Assignment: The answer must be the data, repeated exactly.
[Exercise material Boundary: Start]
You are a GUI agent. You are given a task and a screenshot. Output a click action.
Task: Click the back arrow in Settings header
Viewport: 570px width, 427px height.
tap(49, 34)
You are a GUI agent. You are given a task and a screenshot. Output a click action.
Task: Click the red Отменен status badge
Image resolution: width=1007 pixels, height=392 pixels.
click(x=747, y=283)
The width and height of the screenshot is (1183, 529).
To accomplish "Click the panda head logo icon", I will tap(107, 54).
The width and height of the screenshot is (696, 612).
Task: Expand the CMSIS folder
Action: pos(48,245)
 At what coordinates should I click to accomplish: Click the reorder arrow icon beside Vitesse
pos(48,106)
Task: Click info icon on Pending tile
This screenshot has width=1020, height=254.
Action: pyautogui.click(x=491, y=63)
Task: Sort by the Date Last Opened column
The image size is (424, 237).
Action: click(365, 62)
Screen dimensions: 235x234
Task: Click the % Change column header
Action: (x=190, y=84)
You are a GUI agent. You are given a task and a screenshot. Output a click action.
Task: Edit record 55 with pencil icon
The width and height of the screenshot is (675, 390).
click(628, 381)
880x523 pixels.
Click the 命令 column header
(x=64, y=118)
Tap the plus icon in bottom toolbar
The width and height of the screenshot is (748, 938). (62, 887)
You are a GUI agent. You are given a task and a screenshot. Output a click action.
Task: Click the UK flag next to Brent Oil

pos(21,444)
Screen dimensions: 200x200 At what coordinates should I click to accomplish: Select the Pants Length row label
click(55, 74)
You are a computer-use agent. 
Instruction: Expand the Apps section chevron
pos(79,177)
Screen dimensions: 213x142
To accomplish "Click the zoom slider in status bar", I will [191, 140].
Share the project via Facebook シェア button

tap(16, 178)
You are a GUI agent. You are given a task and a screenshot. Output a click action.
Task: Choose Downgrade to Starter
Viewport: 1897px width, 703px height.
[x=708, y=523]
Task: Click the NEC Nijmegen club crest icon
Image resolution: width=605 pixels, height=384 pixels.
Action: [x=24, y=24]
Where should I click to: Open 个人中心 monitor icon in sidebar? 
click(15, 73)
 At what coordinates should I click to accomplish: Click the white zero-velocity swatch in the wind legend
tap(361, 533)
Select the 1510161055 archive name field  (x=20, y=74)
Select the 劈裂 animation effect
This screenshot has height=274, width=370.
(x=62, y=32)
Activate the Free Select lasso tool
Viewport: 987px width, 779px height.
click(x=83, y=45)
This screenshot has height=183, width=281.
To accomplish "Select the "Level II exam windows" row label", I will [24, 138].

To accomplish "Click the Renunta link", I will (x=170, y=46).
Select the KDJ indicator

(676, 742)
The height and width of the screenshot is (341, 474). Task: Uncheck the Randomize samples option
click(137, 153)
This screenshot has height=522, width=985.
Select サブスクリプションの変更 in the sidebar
[Exercise material Boundary: End]
Answer to this task:
You are a GUI agent. You are given a task and a screenshot. Output a click action.
Task: Click the back arrow in Settings header
Viewport: 570px width, 427px height.
tap(49, 34)
You are a GUI agent. You are given a task and a screenshot. Output a click action.
Task: Click the red Отменен status badge
Image resolution: width=1007 pixels, height=392 pixels.
click(x=747, y=283)
The width and height of the screenshot is (1183, 529).
To accomplish "Click the panda head logo icon", I will tap(107, 54).
The width and height of the screenshot is (696, 612).
Task: Expand the CMSIS folder
Action: pos(48,245)
 At what coordinates should I click to accomplish: Click the reorder arrow icon beside Vitesse
pos(48,106)
Task: Click info icon on Pending tile
This screenshot has width=1020, height=254.
Action: pyautogui.click(x=491, y=63)
Task: Sort by the Date Last Opened column
The image size is (424, 237).
Action: click(365, 62)
Screen dimensions: 235x234
Task: Click the % Change column header
Action: (x=190, y=84)
You are a GUI agent. You are given a task and a screenshot. Output a click action.
Task: Edit record 55 with pencil icon
The width and height of the screenshot is (675, 390).
click(628, 381)
880x523 pixels.
Click the 命令 column header
(x=64, y=118)
Tap the plus icon in bottom toolbar
The width and height of the screenshot is (748, 938). (62, 887)
You are a GUI agent. You are given a task and a screenshot. Output a click action.
Task: Click the UK flag next to Brent Oil

pos(21,444)
Screen dimensions: 200x200 At what coordinates should I click to accomplish: Select the Pants Length row label
click(55, 74)
You are a computer-use agent. 
Instruction: Expand the Apps section chevron
pos(79,177)
Screen dimensions: 213x142
To accomplish "Click the zoom slider in status bar", I will [191, 140].
Share the project via Facebook シェア button

tap(16, 178)
You are a GUI agent. You are given a task and a screenshot. Output a click action.
Task: Choose Downgrade to Starter
Viewport: 1897px width, 703px height.
[x=708, y=523]
Task: Click the NEC Nijmegen club crest icon
Image resolution: width=605 pixels, height=384 pixels.
Action: [x=24, y=24]
Where should I click to: Open 个人中心 monitor icon in sidebar? 
click(15, 73)
 At what coordinates should I click to accomplish: Click the white zero-velocity swatch in the wind legend
tap(361, 533)
Select the 1510161055 archive name field  (x=20, y=74)
Select the 劈裂 animation effect
This screenshot has height=274, width=370.
(x=62, y=32)
Activate the Free Select lasso tool
Viewport: 987px width, 779px height.
click(x=83, y=45)
This screenshot has height=183, width=281.
To accomplish "Select the "Level II exam windows" row label", I will [24, 138].

To accomplish "Click the Renunta link", I will (x=170, y=46).
Select the KDJ indicator

(676, 742)
The height and width of the screenshot is (341, 474). Task: Uncheck the Randomize samples option
click(137, 153)
This screenshot has height=522, width=985.
Select サブスクリプションの変更 in the sidebar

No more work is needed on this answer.